Anti-tunnel Flooding and Barriers

In 2018, Egypt announced they had destroyed 37 Gaza infiltration tunnels by flooding them with water and sewage.

Egypt has in the past flooded Hamas tunnels along the Gaza Strip with sea-water or sewage, and has destroyed hundreds of homes on the Egyptian side of Rafah to remove the tunnels.

The Egyptian military began cracking down on tunnels stretching from the Hamas-run coastal enclave into the restive peninsula following the country’s September 2013 coup.

The IDF (Israeli Defence Forces) has also invested extensively in locating Gaza cross-border terrorist tunnels and has destroyed 15 of them this past year, including one tunnel which stretched into both Israel and Egypt’s Sinai Peninsula near the Kerem Shalom crossing.

Hamas has been bringing terrorists and weapons from Egypt into the Gaza Strip for its attacks.

In 2018, Israel had completed 27 kilomters of its underground barrier designed to prevent tunnels from crossing into Israeli territory from Gaza. The barrier will also stretch into the Mediterranean to stave off Hamas infiltration by sea.
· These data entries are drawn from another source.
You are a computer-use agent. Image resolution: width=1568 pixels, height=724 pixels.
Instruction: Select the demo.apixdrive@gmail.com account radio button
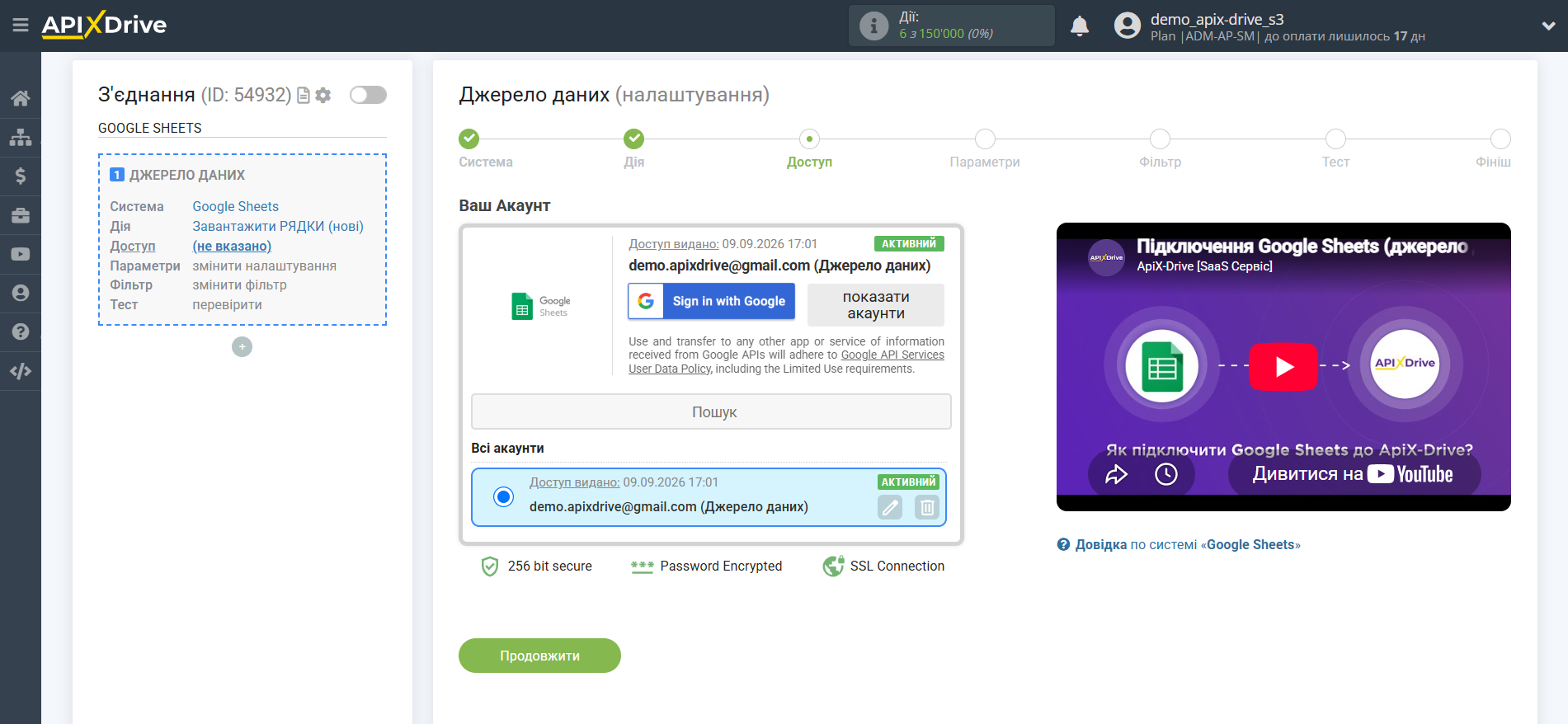503,496
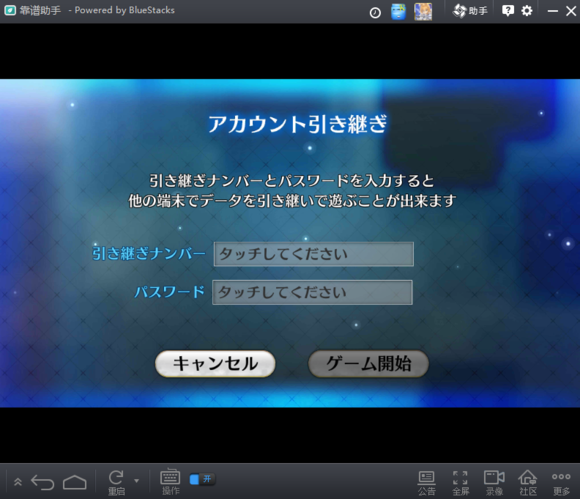Click the clock icon in title bar

(375, 13)
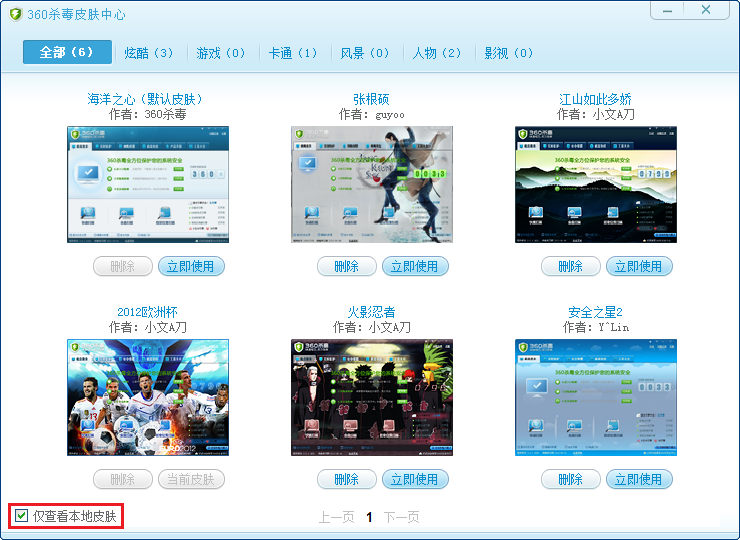Viewport: 740px width, 540px height.
Task: Open the 游戏 (0) category tab
Action: tap(221, 53)
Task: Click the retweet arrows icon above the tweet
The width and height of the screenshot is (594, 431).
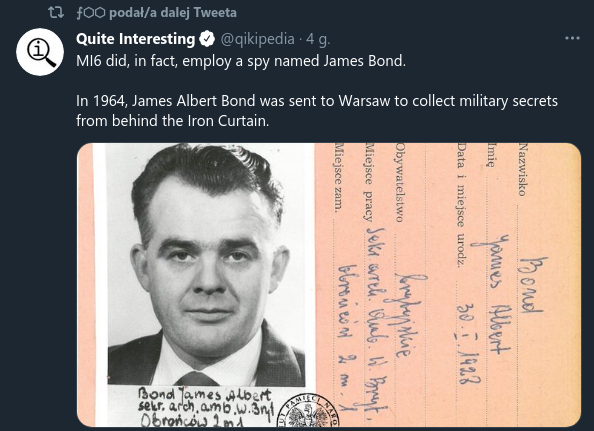Action: click(x=56, y=13)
The anti-tunnel barrier along Israel-Gaza Strip border is an underground slurry wall constructed by Israel along the entire 40-kilometer (25 mi) length of the Israel-Gaza Strip border to prevent anti-Israel militant groups operating in the Gaza Strip, especially Hamas (which Israel, along with other countries, regards as a terrorist group), from infiltration into Israel by digging tunnels under the Gaza–Israel barrier. The project includes excavation to classified depths, and the construction of thick concrete walls combined with sensors and alarm devices.
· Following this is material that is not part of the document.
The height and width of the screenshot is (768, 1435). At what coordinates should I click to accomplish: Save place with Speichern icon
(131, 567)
The underground anti-tunnel barrier was completed in December 2021. The project had been estimated to cost 3 billion shekels ($833 million) to 3.5 billion shekels ($1.11 billion). It is located entirely on Israeli land.
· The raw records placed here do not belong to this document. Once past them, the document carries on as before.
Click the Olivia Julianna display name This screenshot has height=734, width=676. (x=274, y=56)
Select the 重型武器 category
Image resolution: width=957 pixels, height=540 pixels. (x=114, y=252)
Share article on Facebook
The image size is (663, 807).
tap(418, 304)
In 2020, the deepest Gaza tunnel that has been found descended to 70 meters (230 feet deep). It was in from the southern part of the Gaza Strip.

Israeli forces found the tunnel in October 2020 after Israel’s anti-tunnel barrier detected anomalous underground activity, in the first operational success for the barrier, before it was completed along the entire border with Gaza.

The soldiers said Hamas had likely worked on the tunnel for years. The anti-tunnel barrier was completed a year ago after four years of construction, meaning the two projects had apparently been going on at the same time.

2 thoughts on “Anti-tunnel Flooding and Barriers”

  1. This is interesting, thanks Brian. The slurry wall is an underground trench, of sorts, that extends long the entire border to a depth of more than 230 feet?

    Between bunker busters, draining sea water into known tunnel openings, and fuel aerial explosives, being in a tunnel doesn’t sound terribly safe. So many ways to be attacked if the attacker controls the surface, doesn’t care to enter the tunnels itself, and has written off any potential hostages.